*ASSIGNED TASK*. In the passage on business results, by what percentage did Consumer Foods order intake decrease, and to what amount?
── PASSAGE SHOWN
Grains & Food (GF) order intake was CHF 1.6 billion, 13.9% lower than the previous year. Turnover decreased 7.2% to CHF 1.7 billion. With the implementation of solutions such as Mill E3 and its Arrius integrated grinding system, GF further expanded its position as a technological leader in grain processing and human and animal nutrition.

The Consumer Foods (CF) business was more affected by the pandemic, as customers in the industry suffered from much diminished traffic in duty-free shops, restaurants, and hotels – much less business originated for them because of reduced events. Order intake decreased 29.2% to CHF 549 million. Turnover decreased 25.8% to CHF 574 million. The order intake of Advanced Materials (AM) came in at CHF 453 million, down 7.2%.

Turnover shrank 31.7% to CHF 443 million, caused by the severe weakness of the global automotive industry. However, the high-tech special deposition technology business of Bühler Leybold Optics grew substantially. Therefore, AM has improved its profitability, resulting from immediate and tight adjustments of structure costs to the new market conditions and the launch of innovations which were very positively absorbed by the markets.

The company said the highlights from the businesses were strong growth of the Value Nutrition business due to high interest in meat alternatives from plant-based proteins; the build-up of large food parks such as in Egypt where Bühler built complete industrial infrastructures comprising of mills, biscuit, wafer, chocolate, and pasta lines; and the strong growth of Bühler Leybold Optics’ optical coating solutions, addressing the high demand for computer chips.
────
── SOURCE DATA
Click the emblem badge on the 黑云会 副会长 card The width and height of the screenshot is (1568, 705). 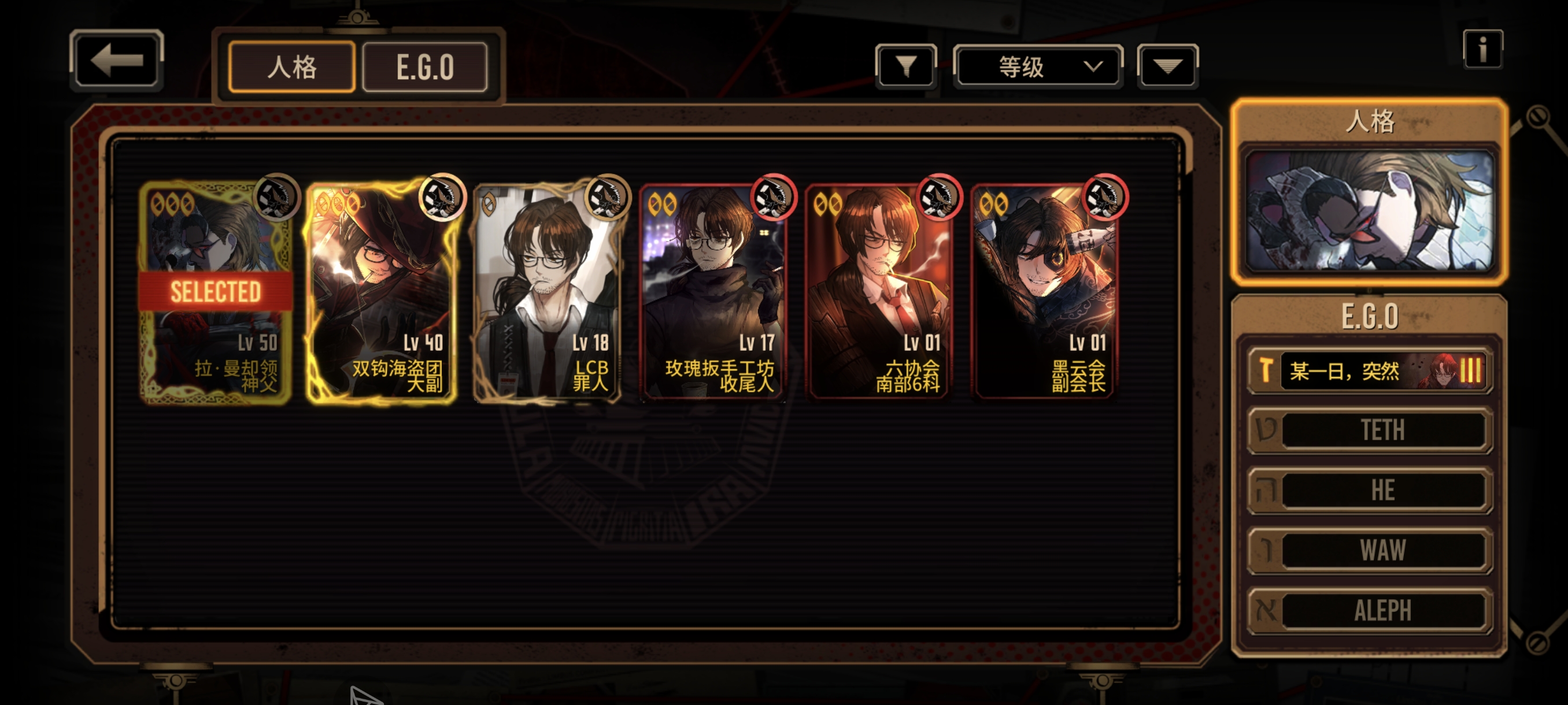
────
── SOURCE DATA
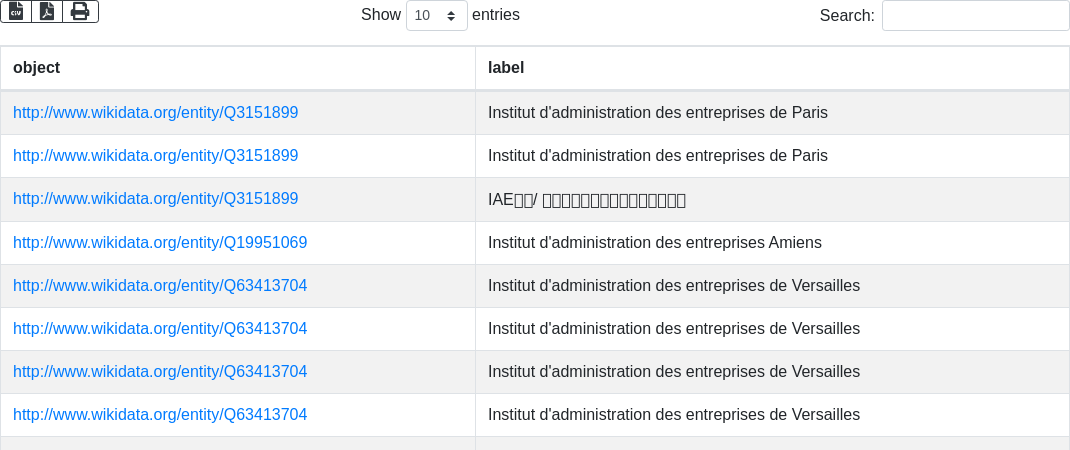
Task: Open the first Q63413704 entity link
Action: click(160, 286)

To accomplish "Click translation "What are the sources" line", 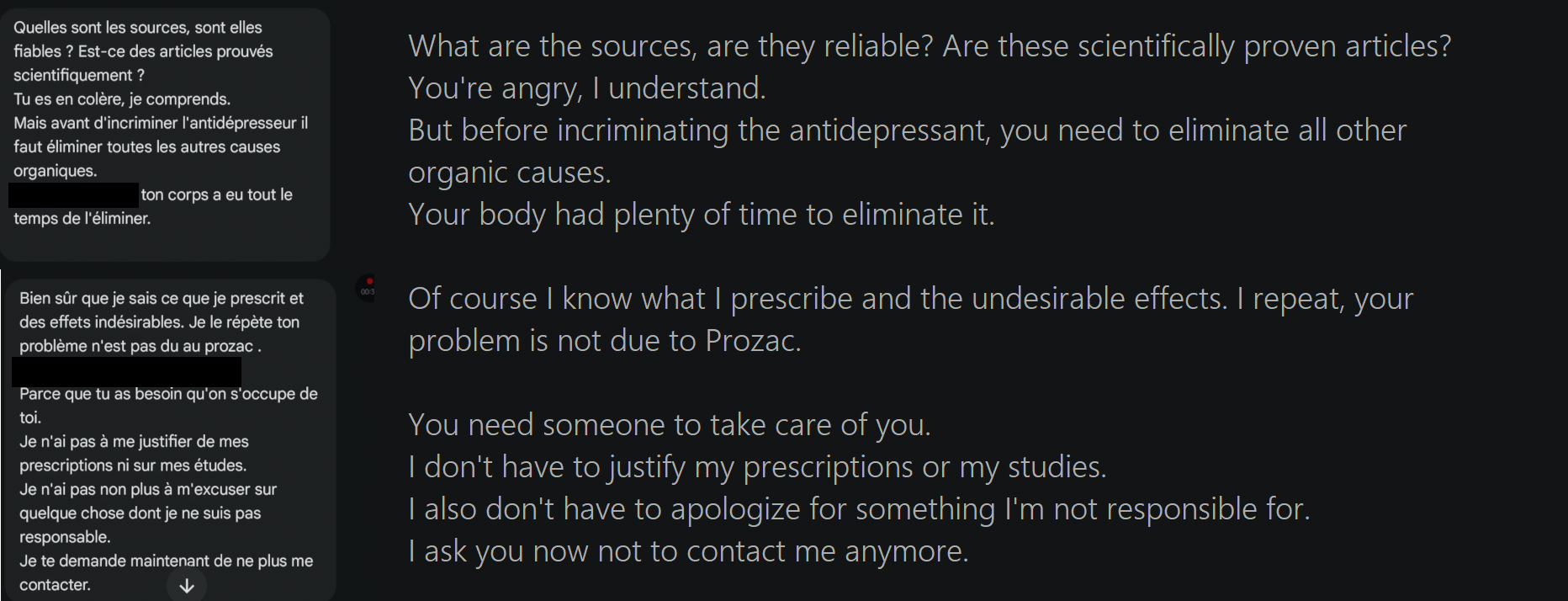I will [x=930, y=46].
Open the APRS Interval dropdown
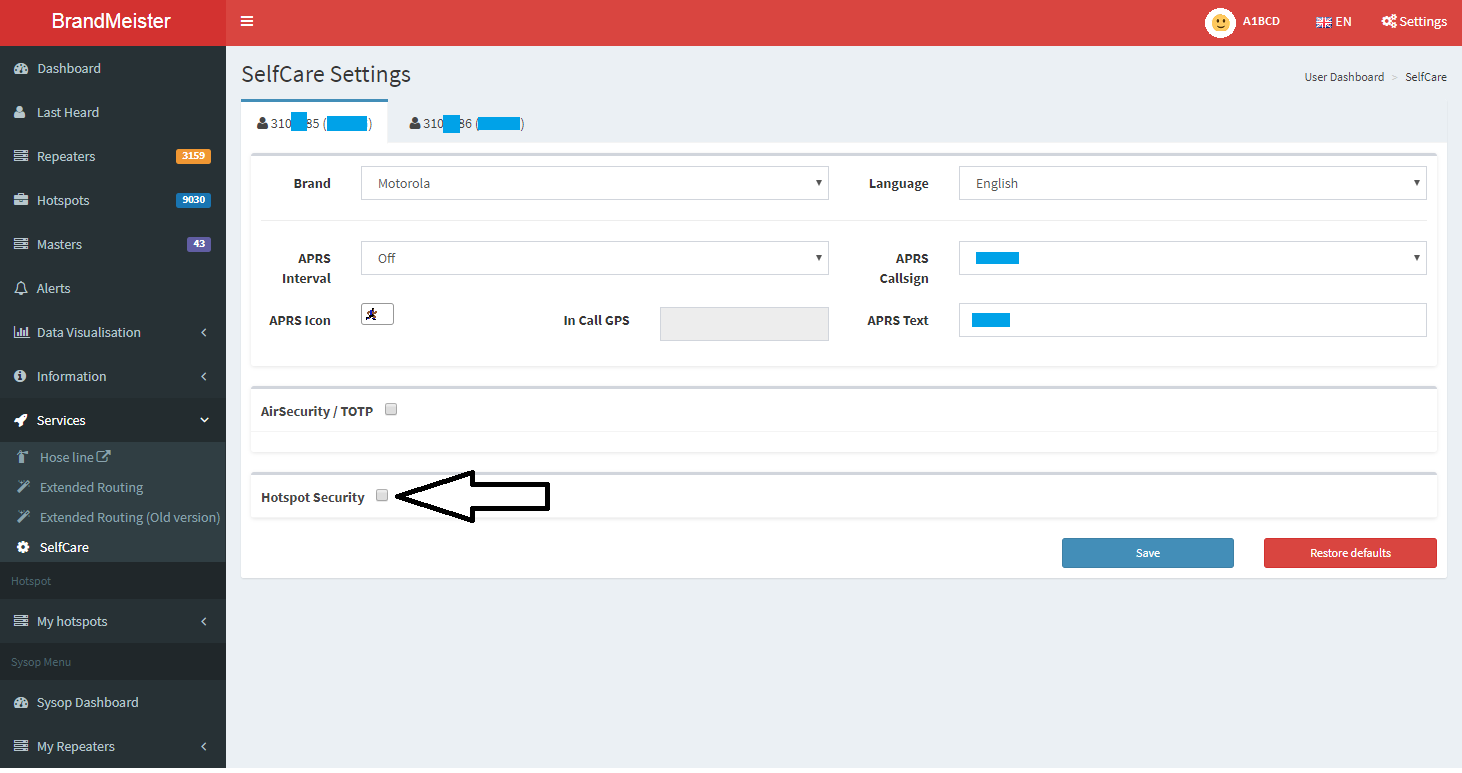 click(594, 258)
────
── SOURCE DATA
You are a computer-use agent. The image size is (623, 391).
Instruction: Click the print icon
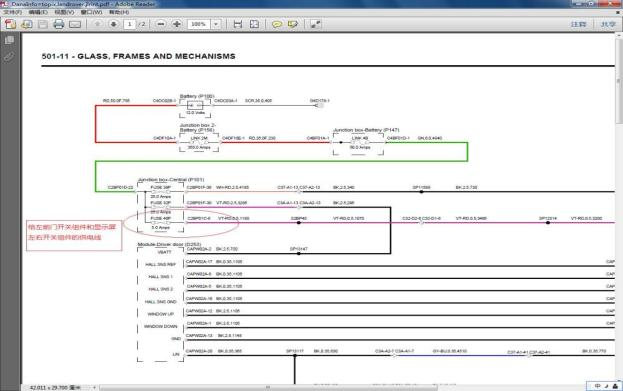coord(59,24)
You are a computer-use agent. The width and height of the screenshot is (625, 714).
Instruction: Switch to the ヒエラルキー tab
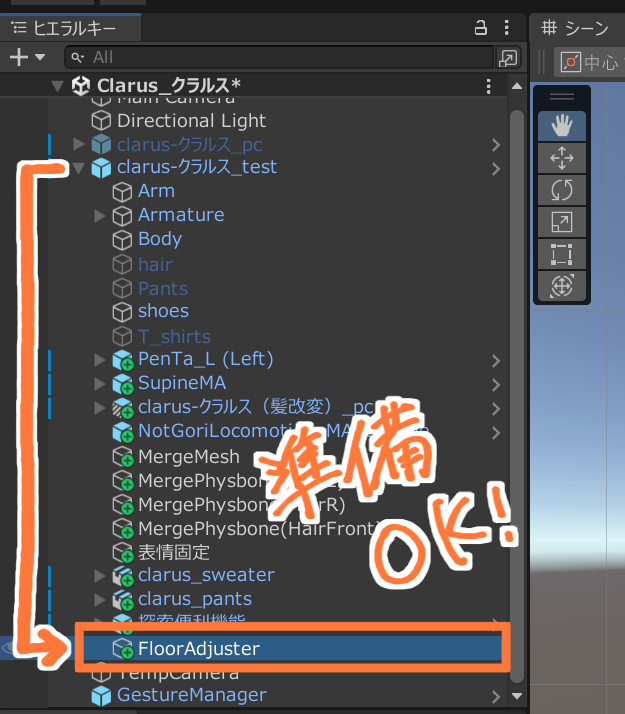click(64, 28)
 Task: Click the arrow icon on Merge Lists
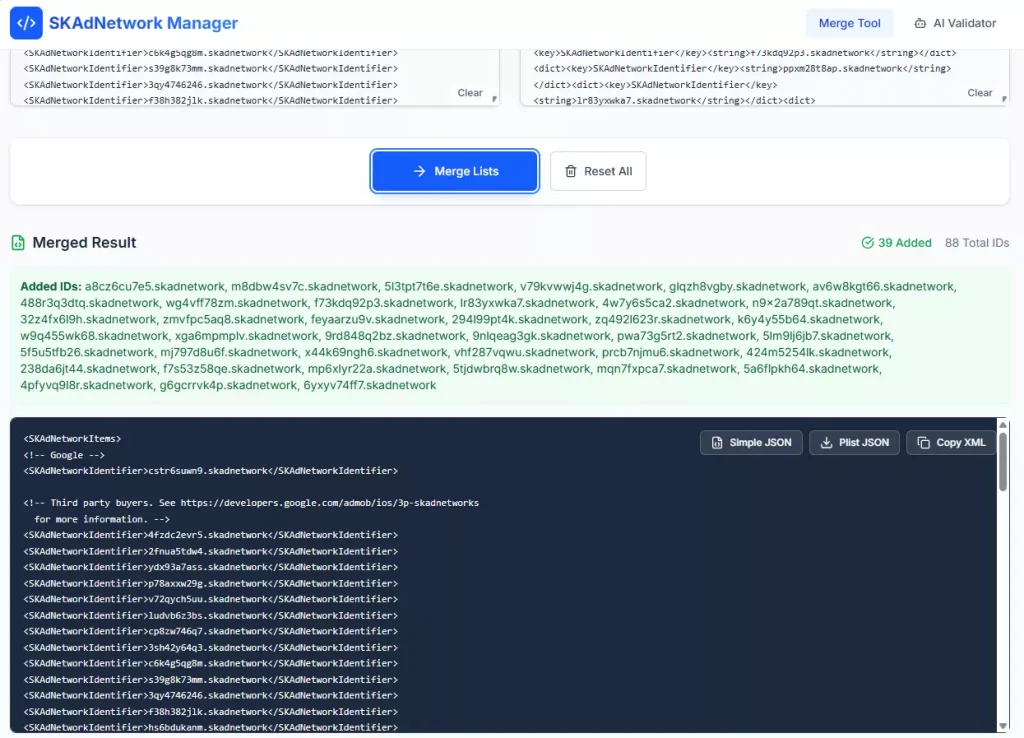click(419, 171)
────
*REPLY*. It decreased 29.2% to CHF 549 million.